During Ron Collins's youth in the mid-1970s, when a ticket to see Bruce Springsteen and the E Street Band could sell for as little as $5, the channels for buying and reselling tickets were limited. Now, fans are competing not just against people in a ticket line; they're up against thousands of people manning phones and computers around the world. Ticketmaster spells out the potential arithmetic in a form letter it sends to frustrated buyers: "If 500 fans are simultaneously buying four tickets each, 2,000 tickets can be sold in a matter of seconds! It's the same reason why a typical 18,000-seat arena can sell out in a few minutes."
In other words, online buyers in Chicago or Los Angeles or Dallas might have purchased the three tickets to the Verizon concerts that Collins wanted. These buyers might have flipped the tickets, offering them for sale on such resale sites as Craigslist, eBay's ticket site StubHub, TicketsNow or Ticketmaster's TicketExchange.
Legal restrictions on ticket reselling have been repealed or relaxed over the years in most parts of the country, including the District, although five states -- Massachusetts, Kentucky, North Carolina, Michigan and Rhode Island -- limit per-ticket markup, says Gary Adler, general counsel for the National Association of Ticket Brokers. But enforcement is "very, very rare," he says.
Members of Adler's organization range from big players such as Russ Lindmark, whose Overland Park, Kan., company, Ticket Solutions, handles 27 million ticket sales a year, to one-man operations such as Randy Levenberg of Encore Tickets in Chevy Chase.
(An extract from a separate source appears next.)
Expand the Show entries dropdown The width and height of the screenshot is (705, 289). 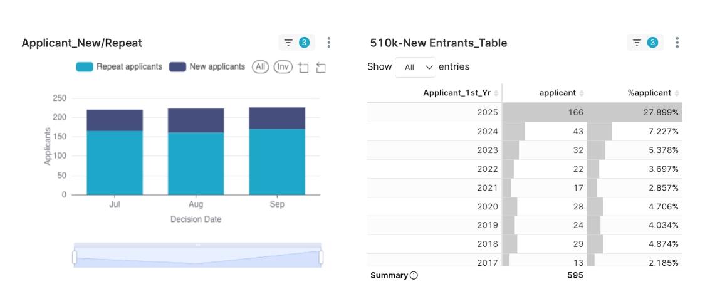415,67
Brokers get tickets from sources as varied as public sales, walk-in customers and other brokers. They also buy from auction sites such as eBay.
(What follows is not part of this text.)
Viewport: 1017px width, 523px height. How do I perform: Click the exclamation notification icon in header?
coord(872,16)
For brokers, the real challenge is knowing when to sell, Lindmark says. To figure out what's moving, brokers continuously monitor the auction sites. They also track the supply held by large consolidators. Ask Lindmark how many tickets are for sale on the secondary market for, say, the Dec. 2 Redskins game against the Buffalo Bills, and he can give you an up-to-date read by checking a broker database: "1,138."
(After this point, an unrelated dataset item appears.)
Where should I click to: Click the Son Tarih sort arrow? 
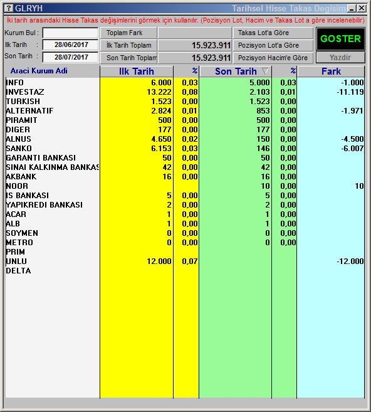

Since the Internet makes it easy for consumers to compare prices, brokers say, sellers must constantly compete to offer the best deal to buyers. Sometimes brokers must unload their inventory below face value, particularly as showtime approaches.
In its lawsuit against RMG, Ticketmaster essentially argues that the free market isn't all that free. In court filings last summer, Ticketmaster says that RMG's clients used bots to purchase, for example, 5 percent of the tickets to a Beastie Boys concert, and as much as 40 percent of the best floor seats to a show by comedian Kathy Griffin, denying the public a chance at these seats. Ticketmaster accused one broker of using the software to buy 45,000 tickets since 2003. Ticketmaster has since taken countermeasures to prevent such "assaults," but executives say automated buying still occurs.
Brokers say that exaggerates the impact of RMG's technology. Lindmark notes that it's exceptionally rare for more than 10 percent of any event's tickets to be for sale on the secondary market at any one time, so "I'm not sure how good [the technology] is. They're not exactly cornering the market."
Ticketmaster is trying "to misdirect the public by focusing on brokers," says Jay M. Coggan, RMG's attorney, who says only a small number of tickets have been bought using the software. Coggan says Ticketmaster's real aim is to drive resellers away to protect its own reselling site.
Nonsense, replies Ticketmaster's Moriarty: "We believe resale has to be done legally [and] respect the rights of event providers and consumers. . . . Using bots to acquire tickets is not fair to consumers and, as the courts have ruled, is illegal."
All of which does little to help music fans such as Collins, who'd like to snag some Springsteen tickets for less than a monthly paycheck. Lawsuits and bots notwithstanding, he probably shouldn't hold his breath.
"There never has been a level playing field" in the ticket business, Coggan says. "Even if RMG went out of business tomorrow, there will still be a secondary market. You'll still pay $500 for a great seat. It's always been that way, and it probably always will be."